* **Page extract**
────────────────────────────────────────
As with any always together couple there have been things to work out. “We’re kinda like polar opposites in what we focus on,” Pizzini says. Price (33) is the acquisitions and real-estate guy, I’m told, while Pizzini (37) has parlayed his fascination with Mid-Century Modern into an eclectic design role that has been influenced by icons as diverse as Frank Lloyd Wright and Charles and Ray Eames. In addition, they have pulled into their orbit a 19-year old cousin of Price’s whom they helped through high school and now call their son. Accordingly, Dylan Hayslett functions more like an apprentice than an employee. “I get to see how all the trades operate, how the business runs,” he says.

For the record, the business runs very well indeed. SA Property Guys, as they call themselves, have five houses in various stages of completion in Terrell Hills, their current neighborhood focus. (“We’ve developed a good relationship with the building officials,” offers Pizzini–plus there’s a trove of ’50s-era properties in need of some pop-the-roof-off tough love.)

The staging is important, as the Property Guys’ wider family also includes several tradesmen who work almost exclusively for them. “We like to keep jobs staggered,” Pizzini says. “We have a crew doing demo on one project, another pouring slabs on a second, a third involved in framing and finish-out.” A tour of the properties in progress on Elizabeth, Canterbury, and Dover–including a vacant lot which will be a pioneering ground-up project–shows this scenario to be playing out perfectly.
────────────────────────────────────────
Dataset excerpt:
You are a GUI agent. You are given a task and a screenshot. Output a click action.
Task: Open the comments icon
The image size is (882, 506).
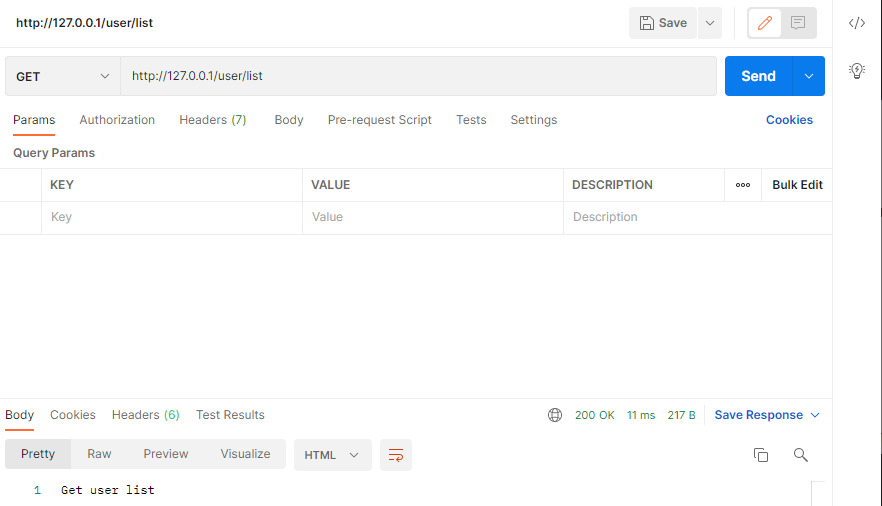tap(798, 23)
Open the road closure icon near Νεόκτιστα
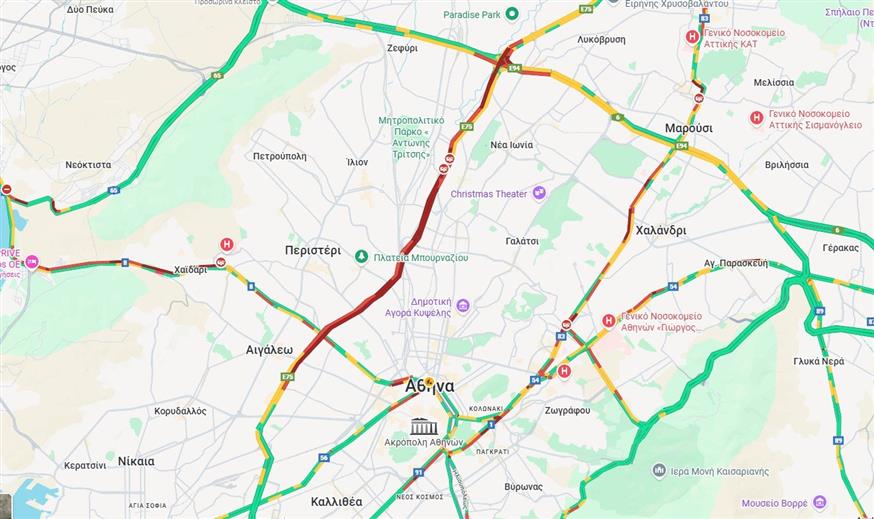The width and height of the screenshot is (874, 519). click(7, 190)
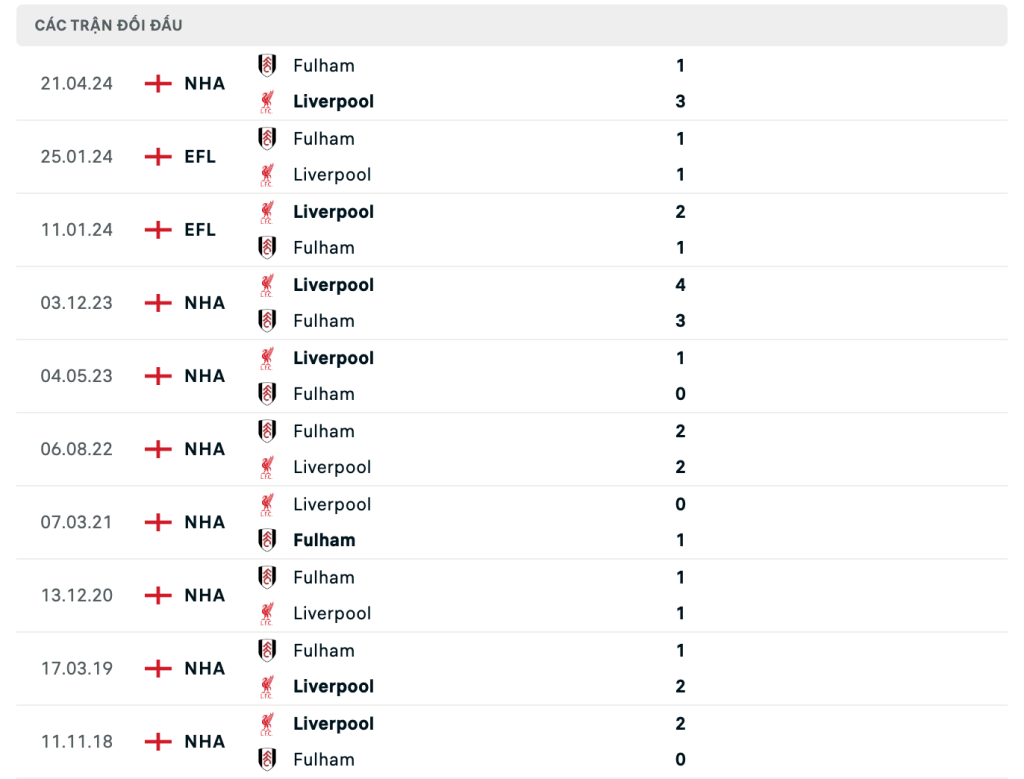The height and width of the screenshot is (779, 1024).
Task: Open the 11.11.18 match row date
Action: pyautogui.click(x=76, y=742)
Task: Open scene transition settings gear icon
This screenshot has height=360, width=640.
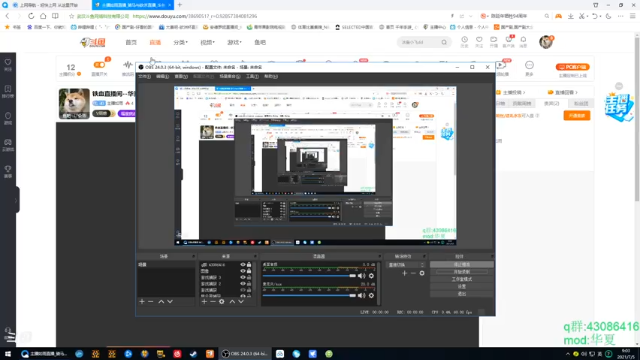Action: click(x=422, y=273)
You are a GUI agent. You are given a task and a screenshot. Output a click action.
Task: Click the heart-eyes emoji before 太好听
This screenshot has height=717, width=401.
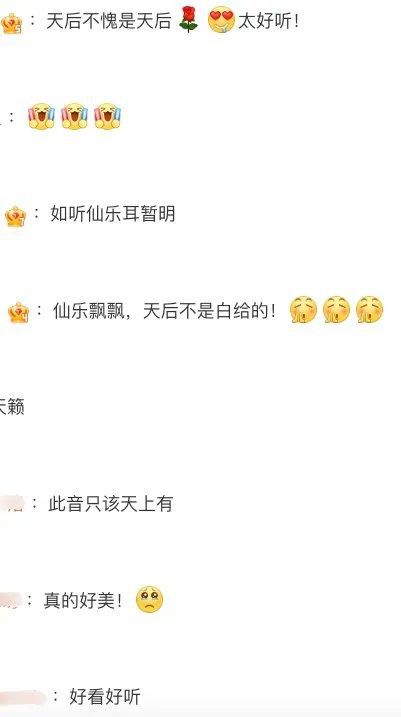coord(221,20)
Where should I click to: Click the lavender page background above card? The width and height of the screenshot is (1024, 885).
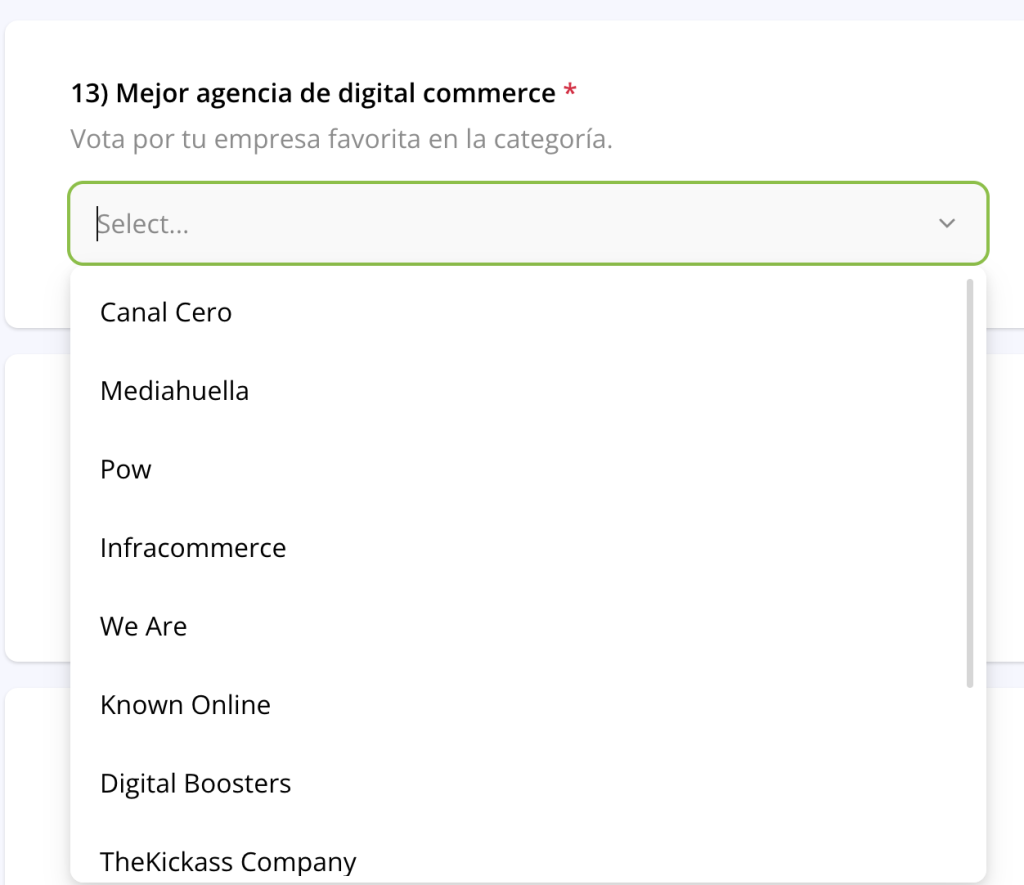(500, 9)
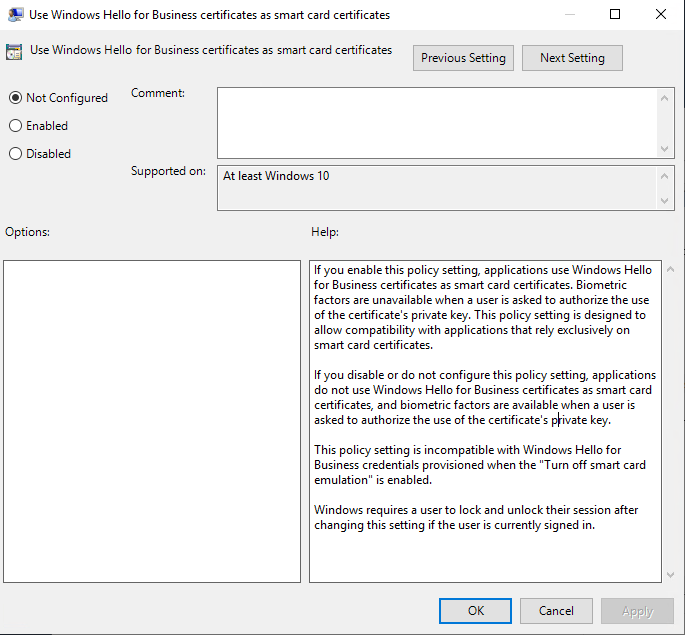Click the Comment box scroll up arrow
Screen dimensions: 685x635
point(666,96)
────────────────────────────────────────
* **Set problem**
Carry on writing the article about the SA Property Guys and their Terrell Hills renovations, starting right after its final sentence.

* **Right answer**
There are some original parts hidden within Wiltshire, but for clues you’d have to look at the original blueprints (by famed local architect Leo M.J. Deilmann, responsible for the original Fairmount Hotel and the exquisite chapel at Our Lady of the Lake); they’re framed and hanging in the living room. SAPG’s signature, rustic stone walls, slick tile work and sophisticated, open kitchen otherwise dominate the picture in this massive redo that began with a single-story house at just under 2,000 square feet and now weighs in at just under 4,000, including additions to the back and a new second-story office/studio.

Along with the roof, the price has understandably gone up from the $265,000 they paid to the million bucks they have just listed the artfully staged property for. “Don’t jump on the master bed,” John says. “It’s just a box” under all those quilts and pillows. I try to restrain myself. But a little bed-jumping respite from 70-  to 80-hour weeks may be what the guys now need. “We haven’t taken a vacation since this all began,” Pizzini says.

“I kind of like the idea of Florida,” says Price.